Thirty residents of Campania attended a Harlem town hall meeting at Harlem Middle School on Thursday. They were told that for a reduced fee of $600, the neighboring community could tap into Harlem's water supply.
The reduced rate is good until the first of the year because that is when the contractors who are finishing up a 10-inch water main that surrounds Harlem are scheduled to leave. If residents decide to join later, they will have to pay the normal rate of $805.
Mayor John Bentley said the fee could be broken down into 12 monthly payments.
''Our goal is to work with you as much as possible," he said.
Of the 30 people in attendance, nine signed up for the service after the meeting and three more signed up the next day. More signatures are expected.
''We are anticipating 60 to 70 people to sign up," Bentley said.
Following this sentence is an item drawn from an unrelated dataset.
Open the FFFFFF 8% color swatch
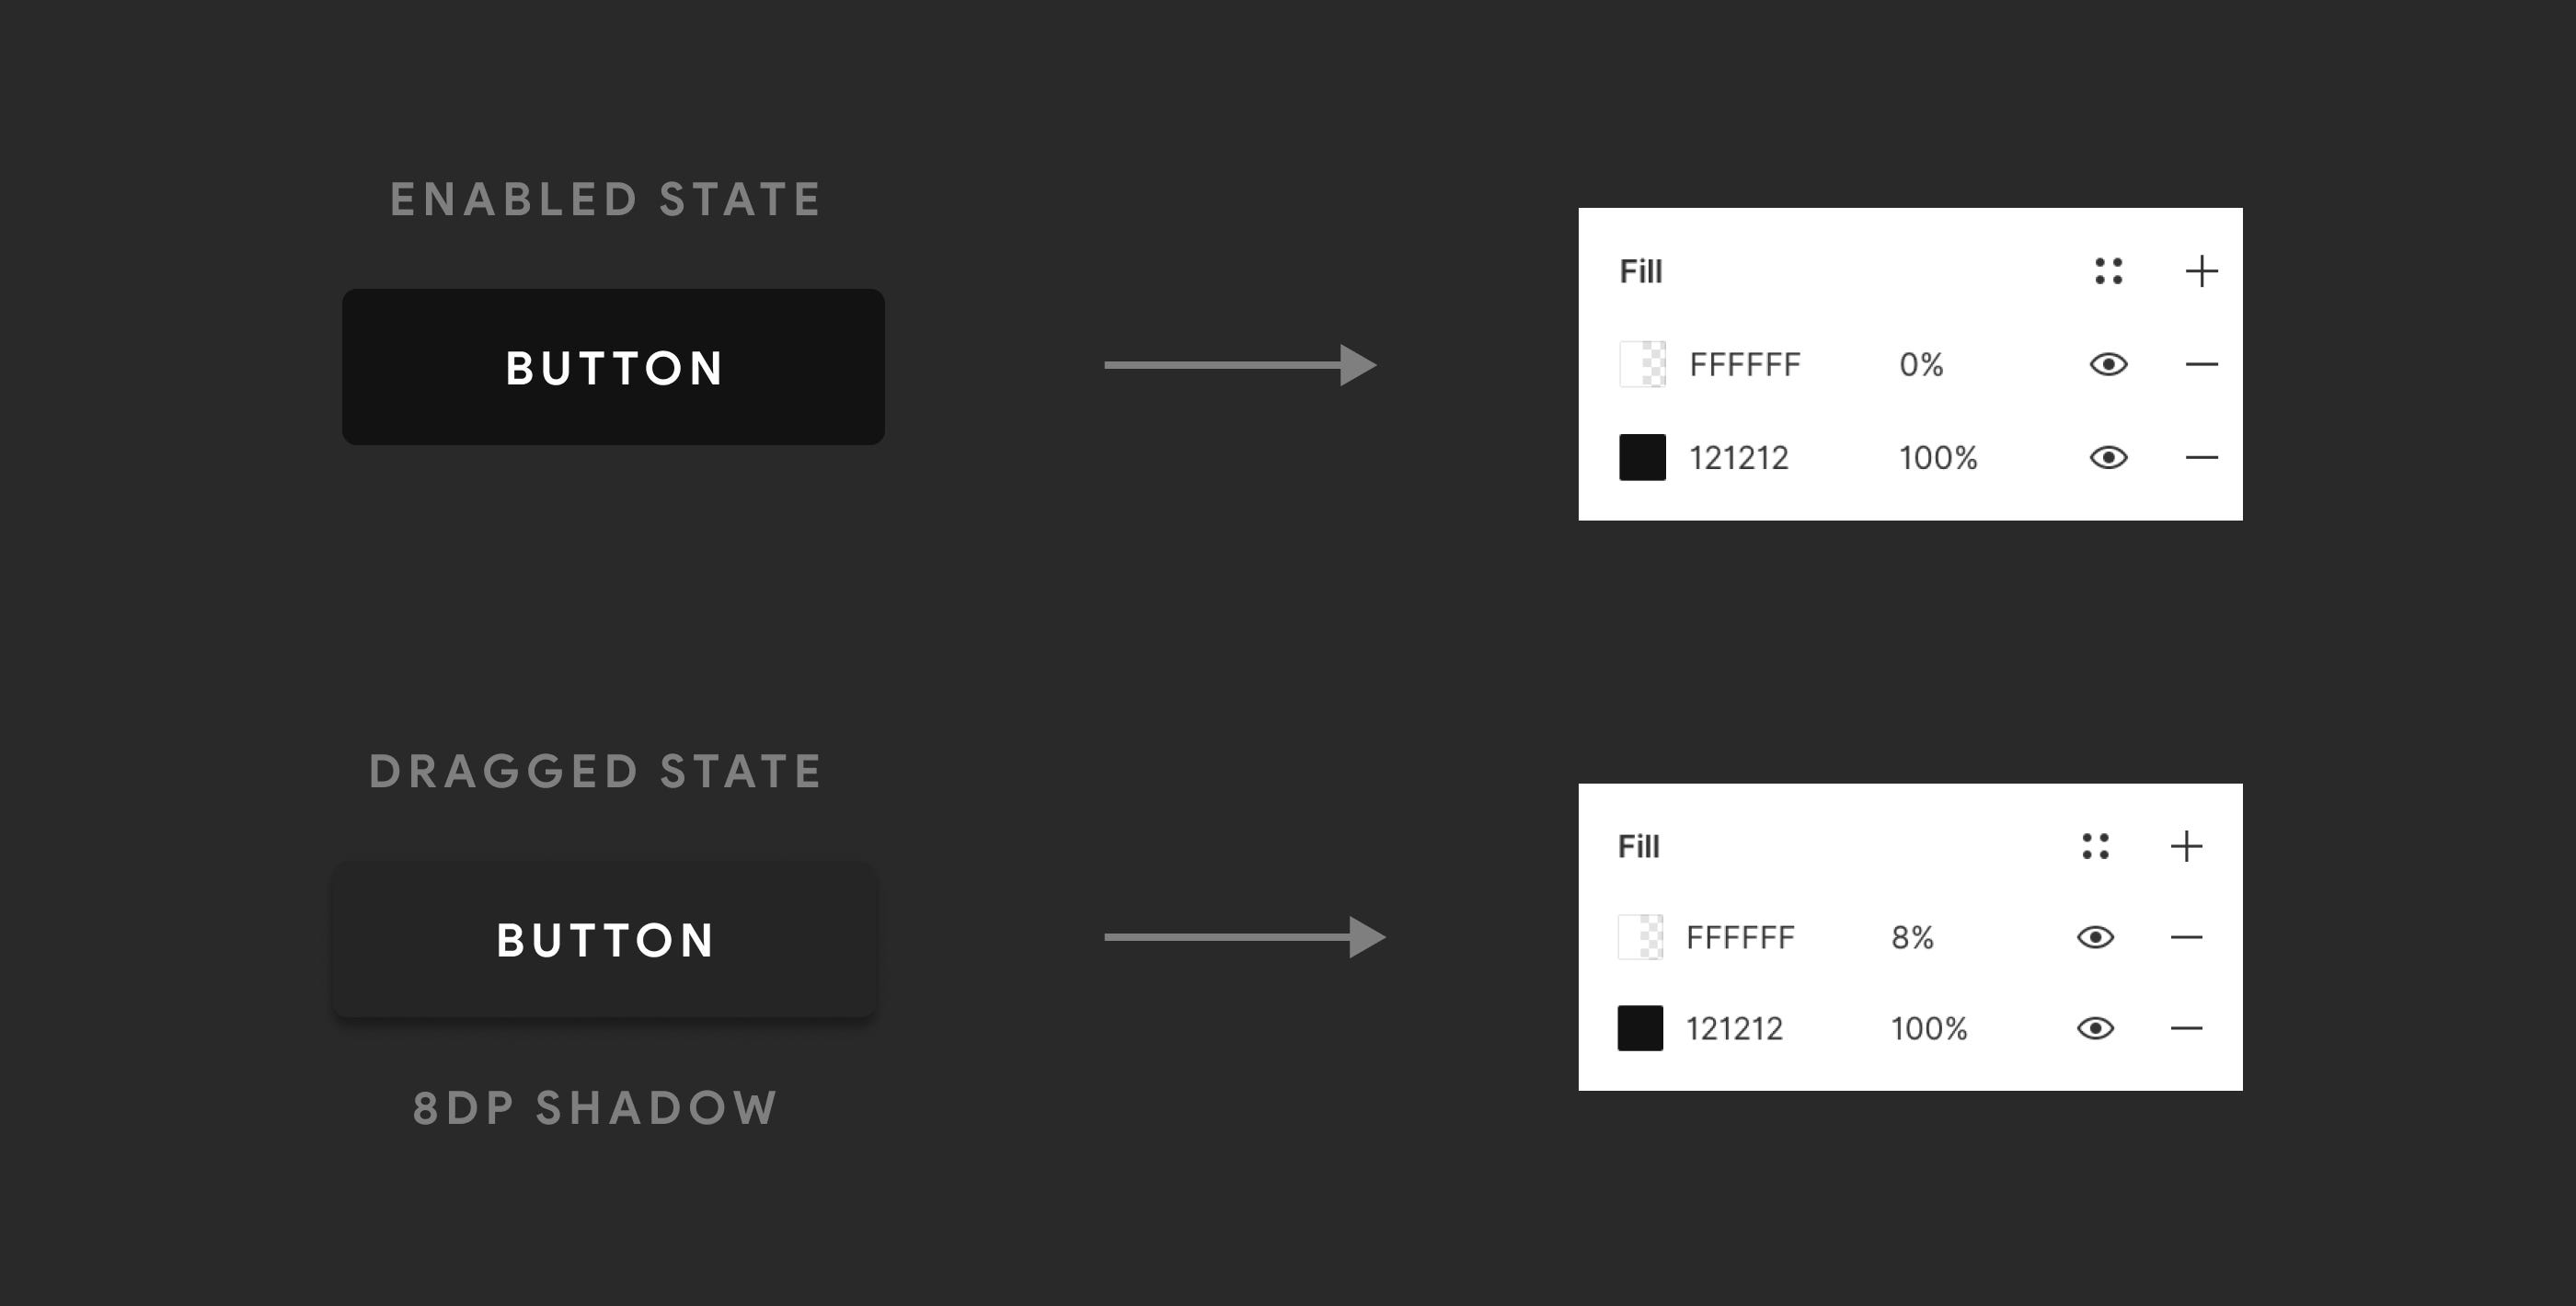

Many residents expressed interest in paying the reduced fee now without having immediate service. Harlem Public Works Superintendent Jim Raley said people often choose to pay now and use later.
''That way they can take advantage of the savings and have the water services connected when they're ready," he said.
Campania resident Roy Elrod recently put in a $5,000 well that more than meets his needs, but he decided to pay the tap-in fee just to be safe.
''I'm going to do it so that my children can use it if they want," Elrod said.
Once they are ready to begin service, residents will be responsible for running the water from boxes placed alongside the road to their homes. Raley said that staying off of private property limits disputes.
Bentley said he is hoping the end result of extending water service will be annexation. Some residents did not respond favorably to being brought into Harlem city limits, though.
''There is too many petty politics in Harlem," said Charles Wallace. ''Even the county has petty politics, but I can live with those."
The city council assured attendees that annexation was at least 10 years down the road. Before reaching Campania, Bentley said, Harlem would have to meet a general requirement.
''As long as we have 60 percent of the population who have 60 percent of the land mass, we can force annex the other people," Bentley said. ''So they can't block us."